Pneumonia’s instrumentation and production are rather slick; Caitlin Cary’s fiddle becomes a violin (that definition is all about context, ya know), and electric guitars are marginalized in favor of 60’s keyboard tones we’ve all heard plenty of times before. This can be attributed to collaborators 1) Ethan Johns, son of the legendary Glyn Johns, who produced the album, and 2) Ryan’s right hand man at this time, multi-instrumentalist Mike Daly, who co-wrote about half the songs here. Fortunately, behind all the dressings, the material is still strong (at least for a while). I guess it’s no surprise that my favorite songs here are the ones that sound most like Whiskeytown – the sentimental “Jacksonville Skyline” is up there with the best Ryan Adams songs, and I’m perhaps even more impressed with “Sit & Listen To The Rain,” to which I can draw a parallel from “Dancing With The Women At The Bar” in that they’re both furrowed brow country songs on which sounds like Ryan really means it. And while “Reasons To Lie” and “Under Your Breath” aren’t the best quiet, contemplative, introspective (or self-absorbed?) acoustic Ryan Adams songs that you’re liable to hear, I’ll take ‘em as worthy stabs at the form – precursors to Heartbreaker, perhaps. James Iha of the Smashing Pumpkins plays guitar and co-writes the predictably cheery “Don’t Be Sad,” a factual tidbit that I do not care about at all. However, I do care that Tommy Stinson of the dearly departed Replacements apparently guests somewhere on here! I’d tell you where, but I don’t actually know where. And who says I should? What do I look like, Wikipedia?

The first eight songs here are entirely solid and melodic, but the album really loses me on the back half. The efforts to reestablish some legitimacy after the turds that clog up tracks 9 and 10 are mostly inadequate, commencing with MOR acoustic-electric rocker “Crazy About You” and the embarrassingly blatant Bruce Springsteen rip off “My Hometown” (no, not a cover.
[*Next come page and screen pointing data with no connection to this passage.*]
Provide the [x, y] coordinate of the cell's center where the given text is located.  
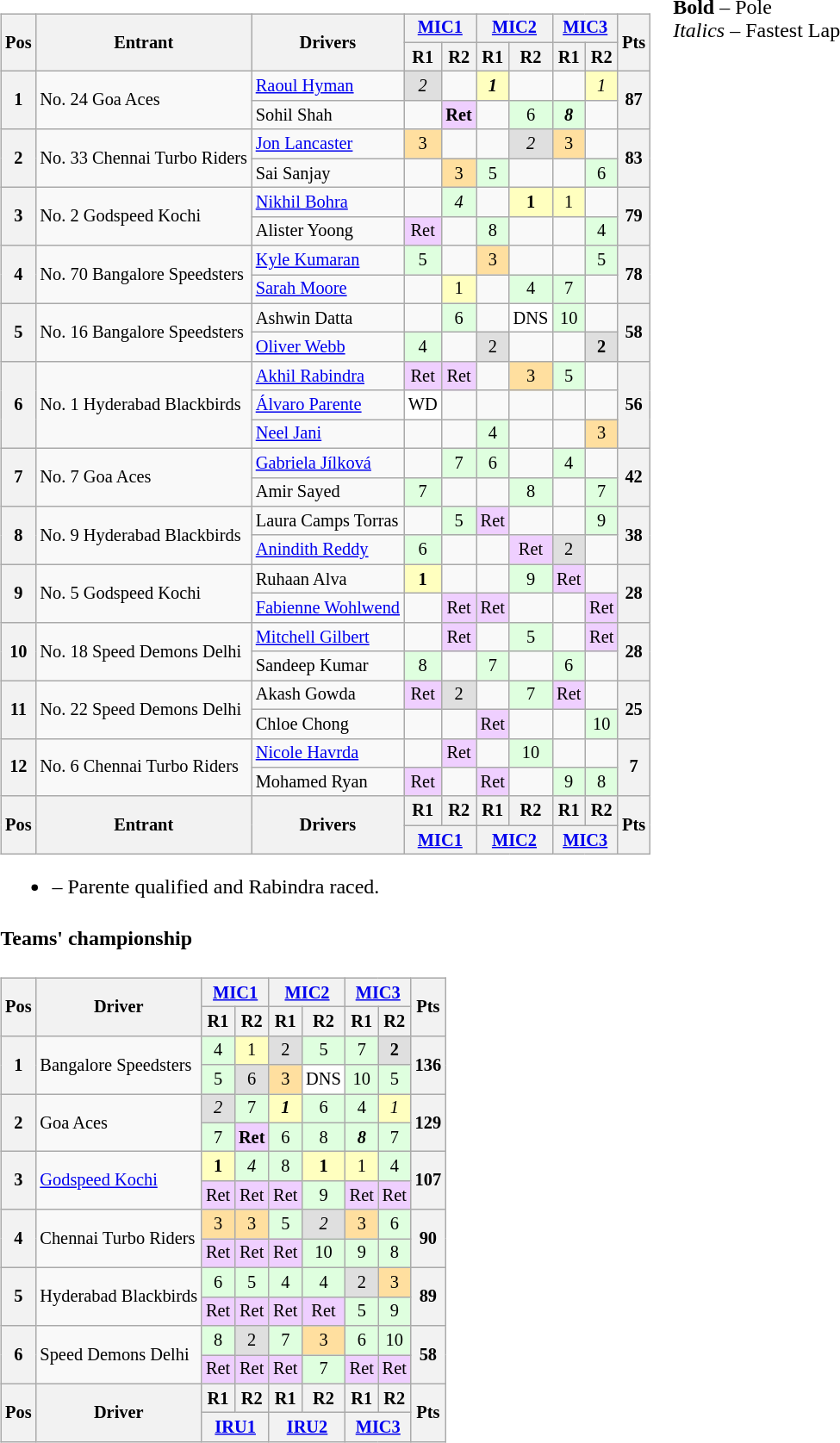
Mohamed Ryan [327, 782]
No. 7 Goa Aces [143, 477]
42 [634, 477]
No. 1 Hyderabad Blackbirds [143, 405]
No. 70 Bangalore Speedsters [143, 274]
107 [428, 1180]
No. 33 Chennai Turbo Riders [143, 159]
Neel Jani [327, 434]
No. 2 Godspeed Kochi [143, 217]
90 [428, 1239]
Chennai Turbo Riders [119, 1239]
Chloe Chong [327, 724]
Akhil Rabindra [327, 376]
No. 9 Hyderabad Blackbirds [143, 536]
Nicole Havrda [327, 753]
Sandeep Kumar [327, 666]
38 [634, 536]
Godspeed Kochi [119, 1180]
12 [18, 767]
Laura Camps Torras [327, 521]
79 [634, 217]
56 [634, 405]
78 [634, 274]
83 [634, 159]
129 [428, 1123]
WD [423, 405]
Goa Aces [119, 1123]
No. 5 Godspeed Kochi [143, 593]
Raoul Hyman [327, 86]
89 [428, 1297]
Fabienne Wohlwend [327, 608]
Speed Demons Delhi [119, 1354]
Bangalore Speedsters [119, 1065]
Jon Lancaster [327, 144]
Ruhaan Alva [327, 579]
No. 16 Bangalore Speedsters [143, 333]
Amir Sayed [327, 492]
Nikhil Bohra [327, 202]
Alister Yoong [327, 231]
Akash Gowda [327, 695]
Sai Sanjay [327, 173]
IRU2 [307, 1428]
Mitchell Gilbert [327, 637]
Gabriela Jílková [327, 463]
Anindith Reddy [327, 550]
Álvaro Parente [327, 405]
No. 6 Chennai Turbo Riders [143, 767]
IRU1 [235, 1428]
Kyle Kumaran [327, 260]
No. 24 Goa Aces [143, 100]
136 [428, 1065]
Hyderabad Blackbirds [119, 1297]
Oliver Webb [327, 347]
Sohil Shah [327, 115]
No. 18 Speed Demons Delhi [143, 651]
Sarah Moore [327, 289]
87 [634, 100]
Ashwin Datta [327, 318]
25 [634, 710]
No. 22 Speed Demons Delhi [143, 710]
11 [18, 710]
Scan for the cell matching the given text and deliver its (X, Y) coordinate at center. 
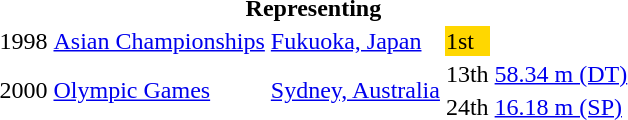
1st (467, 41)
13th (467, 74)
Asian Championships (159, 41)
Fukuoka, Japan (355, 41)
Identify which cell holds the provided text, then report its [x, y] central coordinate. 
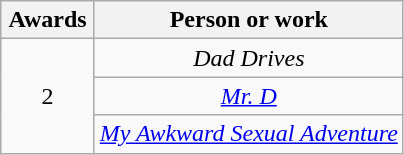
2 [48, 96]
Dad Drives [248, 58]
Mr. D [248, 96]
Person or work [248, 20]
My Awkward Sexual Adventure [248, 134]
Awards [48, 20]
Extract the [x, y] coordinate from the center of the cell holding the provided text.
Just a rip off). Did they not notice that Ryan was singing in a very obvious approximation of Bruce’s weird fake hick accent? Or that the lyrics contained a bunch of strained “folksy” language a la Bruce? Or that Bruce also has a very fucking famous song called “My Hometown?” Was it supposed to be a parody? Or is it just a pathetically unimaginative attempt at “homage?” Well, you decide. I’m fair and balanced, and having just presented you with the clearly unbiased, objective facts, I shall refrain from further comment. In any case, the closing sequence isn’t brilliant either. The version of “Easy Hearts” on Forever Valentine proved that it’s a beautiful song, but here, it’s overproduced; “Bar Lights” is no more than decent, and the closing hidden track “To Be Evil” veers dangerously close to that dreaded “experimental” territory again and is thus probably the third shittiest song on the album. Or fourth, depending on how much the plagiarism of “My Hometown” bothers you.

I give the first half of this thing a B+ and the second half a high C+, so B sounds about right. It’s one of the weirder last albums I can think of in being such a departure from the band’s previous work without allowing them future opportunities to clarify/develop/redeem/reverse their new direction. Or to go in several directions at once – but I suppose that’s what Ryan Adams solo albums are there for.